Gobiernos autoritarios de Medio Oriente, especialmente los de Arabia Saudita y Emiratos Árabes Unidos, brindaron respaldo financiero y de otro tipo para sostener al régimen represor de Egipto, celebraron el arrebato de poder por parte del presidente Kais Saied en Túnez y siguieron respaldando la política de tolerancia cero con el disenso en Bahréin. Irán continuó apoyando a Assad en Siria, a pesar de que bajo su autoridad se cometieron crímenes de lesa humanidad para desactivar la rebelión contra su gobierno. Emiratos Árabes Unidos, Turquía, Rusia y Egipto dotaron de armas a actores abusivos en Libia.

Por su parte, el gobierno ruso apoyó a políticos de extrema derecha en democracias occidentales, con la expectativa de deslegitimar a esas democracias y, de este modo, morigerar la presión que estas ejercen sobre el Kremlin para que respete el deseo de los rusos de mayor democracia.

La desilusión asociada con la ONU

El Secretario General de la ONU, António Guterres, mostró apenas un poco más de predisposición el año pasado a criticar a algunos gobiernos por las violaciones de derechos humanos que cometen, en lugar de limitarse a expresar advertencias generales de que se respeten los derechos, que no hacen que ningún gobierno se sienta presionado a cumplir. Sin embargo, Guterres mencionó principalmente a gobiernos débiles que ya eran considerados parias, como la Junta de Myanmar luego del golpe militar. Incluso después de asegurarse un segundo mandato y sin tener que preocuparse por la posibilidad de que China vetara sus aspiraciones, Guterres se negó a condenar públicamente los crímenes de lesa humanidad del gobierno chino en Xinjiang.

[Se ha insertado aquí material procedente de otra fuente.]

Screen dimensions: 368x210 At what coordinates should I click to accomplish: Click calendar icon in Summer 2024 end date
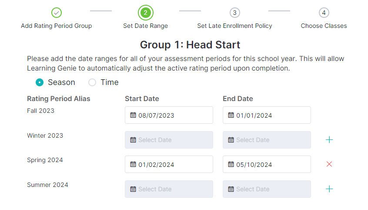coord(231,189)
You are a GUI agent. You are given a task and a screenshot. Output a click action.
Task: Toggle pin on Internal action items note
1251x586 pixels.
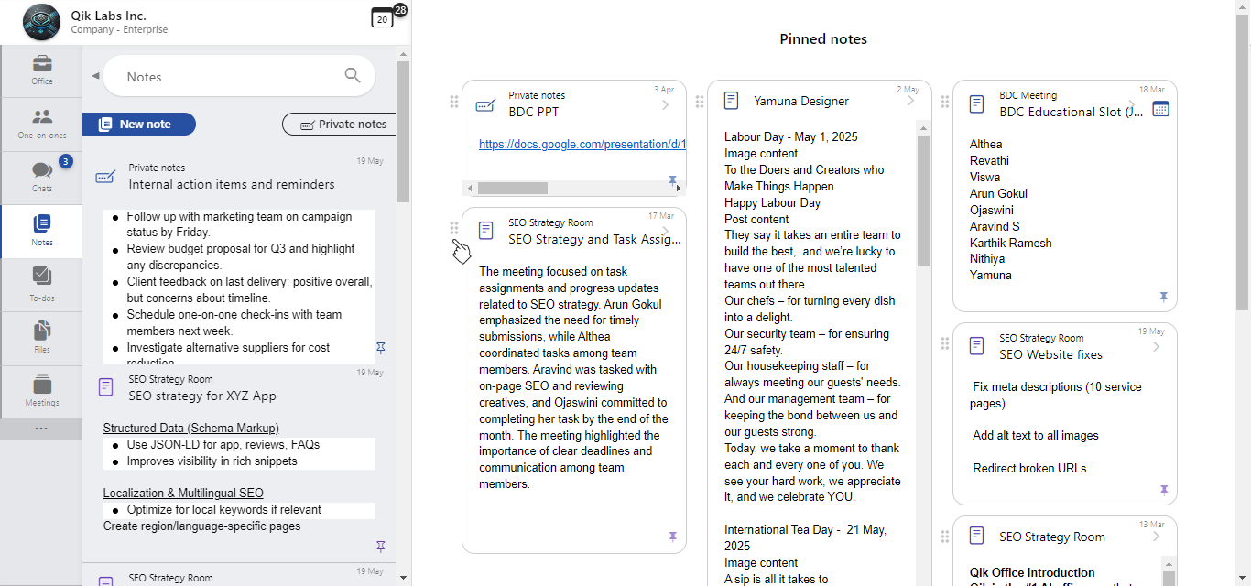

La Alta Comisionada de las Naciones Unidas para los Derechos Humanos, Michelle Bachelet, permitió que su imposibilidad de obtener acceso irrestricto a Xinjiang —el cual Pekín sigue sin otorgar tras años de negociaciones y que, probablemente nunca otorgará— se convirtiera en un pretexto para retrasar más de tres años la publicación de un informe sobre Xinjiang, y recurrió en cambio al monitoreo remoto del cual dependen habitualmente Human Rights Watch y muchos otros actores. A principios de diciembre, su portavoz señaló que esperaba que la evaluación se difundiera en las próximas semanas. Cuando eso ocurra, se intensificará la presión sobre los miembros del Consejo de Derechos Humanos de la ONU para que aborden los crímenes de lesa humanidad que comete el gobierno chino.

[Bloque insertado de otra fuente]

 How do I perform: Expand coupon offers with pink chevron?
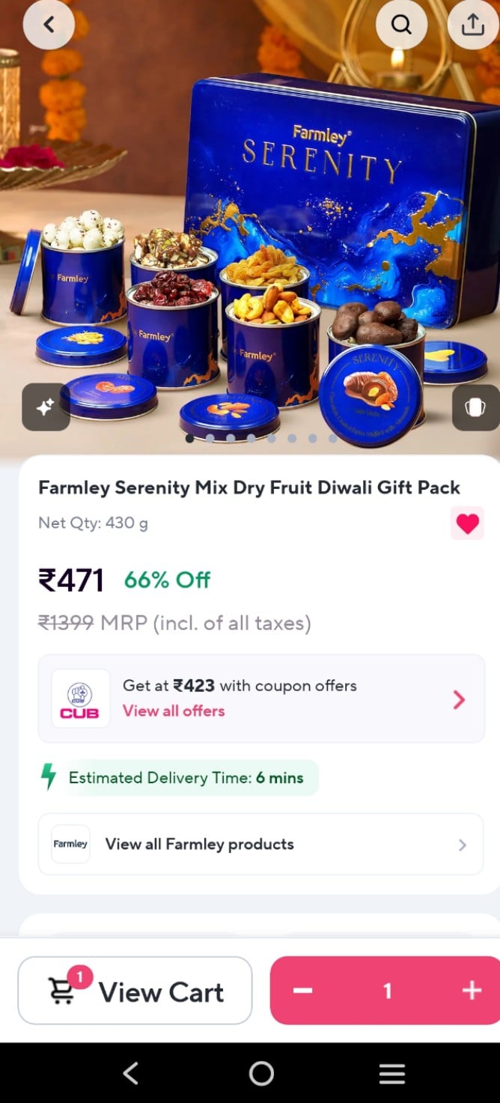coord(460,699)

La importancia de estar a la altura de las circunstancias

El desenlace de la pugna entre autocracia y democracia sigue siendo incierto, y es mucho lo que hay en juego. Dado que los gobiernos que no rinden cuentas en general no responden adecuadamente a las necesidades de su población, los autócratas se muestran a la defensiva en un contexto en el que se multiplican las protestas populares, surgen coaliciones políticas democráticas amplias y las elecciones “manejadas”, a diferencia de las farsas electorales, ya no les aseguran los resultados buscados.

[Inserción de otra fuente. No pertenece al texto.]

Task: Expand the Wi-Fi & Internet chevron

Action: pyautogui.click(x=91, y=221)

A pesar del amplio apoyo que tiene la democracia, su destino depende en gran medida de cuáles sean las acciones de los líderes democráticos. ¿Se ocuparán de abordar los inmensos desafíos a los que nos enfrentamos, jerarquizarán el debate público en vez de degradarlo y actuarán en forma consecuente con los principios democráticos y humanos que dicen defender, tanto en su país como en el extranjero? Ser el sistema de gobierno menos malo tal vez no sea suficiente en una situación en la que el desánimo público ante la incapacidad de los líderes democráticos de responder a los desafíos actuales lleva a la indiferencia pública por la democracia. La defensa de los derechos humanos exige no solo poner freno a la represión autocrática, sino también mejorar el liderazgo democrático.